#### PROBLEM TO WORK ON
Each entry is to be reproduced verbatim, and images are to be omitted.
###
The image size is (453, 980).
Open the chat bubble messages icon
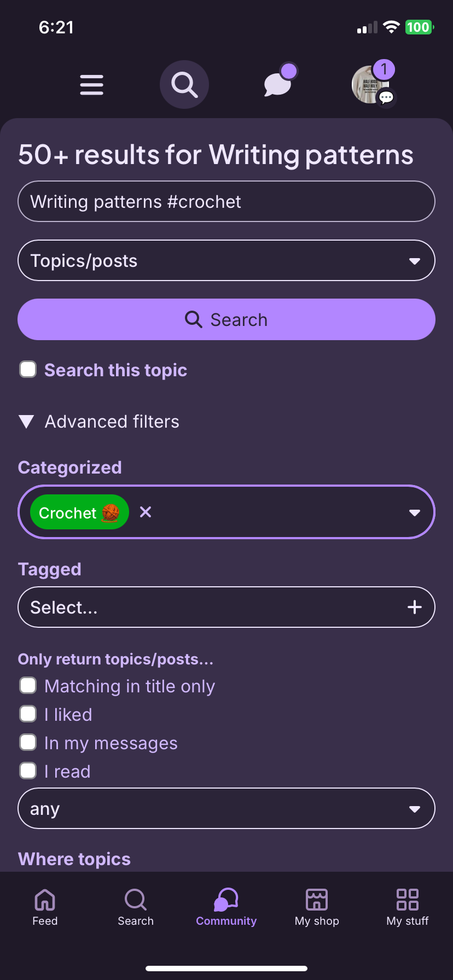[278, 84]
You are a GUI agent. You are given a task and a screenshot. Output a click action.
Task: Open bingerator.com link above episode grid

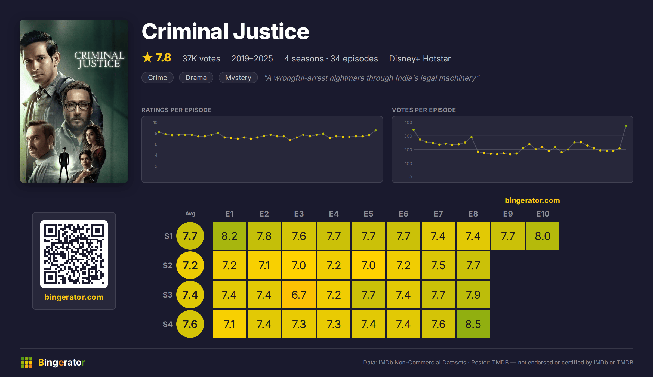532,200
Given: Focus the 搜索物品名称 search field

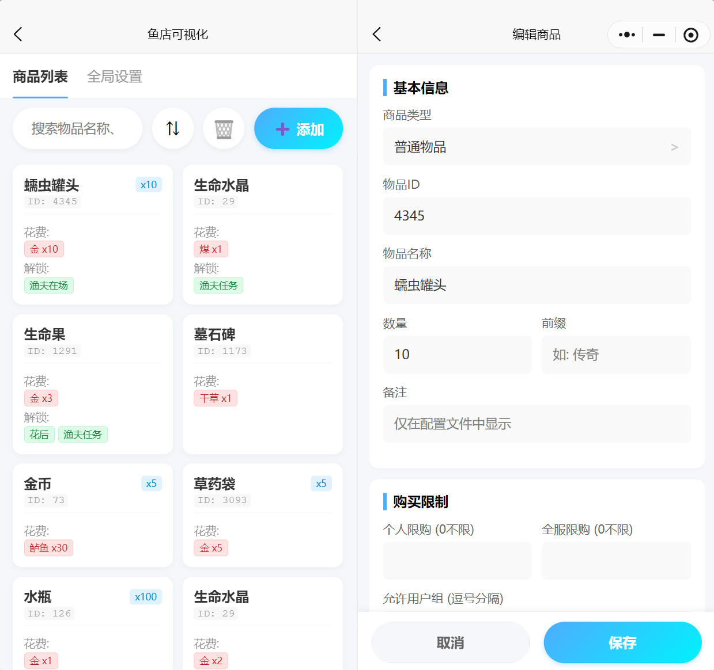Looking at the screenshot, I should point(77,128).
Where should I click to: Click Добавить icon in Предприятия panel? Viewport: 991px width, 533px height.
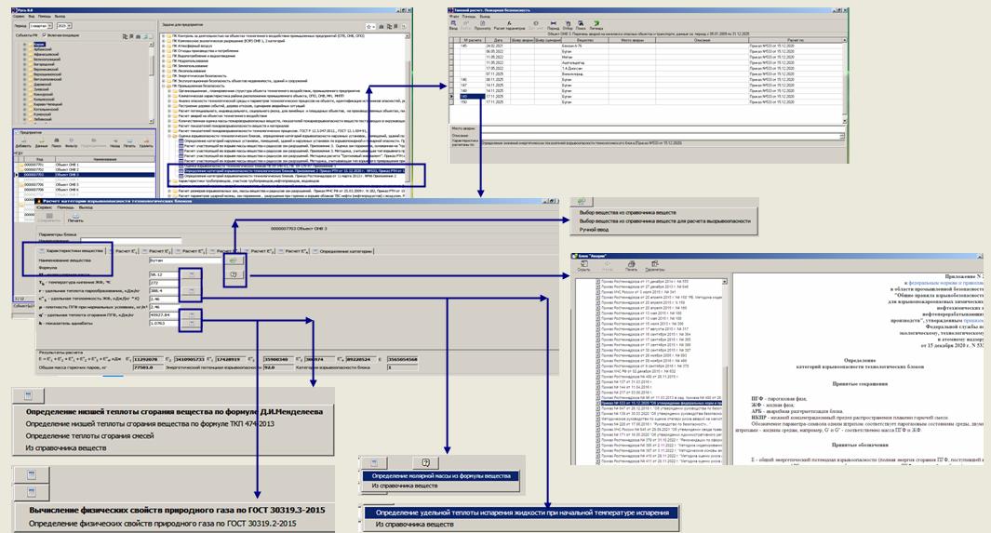(x=24, y=142)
###
#### OUTPUT BELOW
The image size is (453, 980).
Open the chat bubble messages icon
[278, 84]
You are a GUI agent. You are given a task and a screenshot. Output a click action.
Task: Open bingerator.com link above episode grid

532,200
Given: Focus the 搜索物品名称 search field

Looking at the screenshot, I should point(77,128).
Where should I click to: Click Добавить icon in Предприятия panel? Viewport: 991px width, 533px height.
(x=24, y=142)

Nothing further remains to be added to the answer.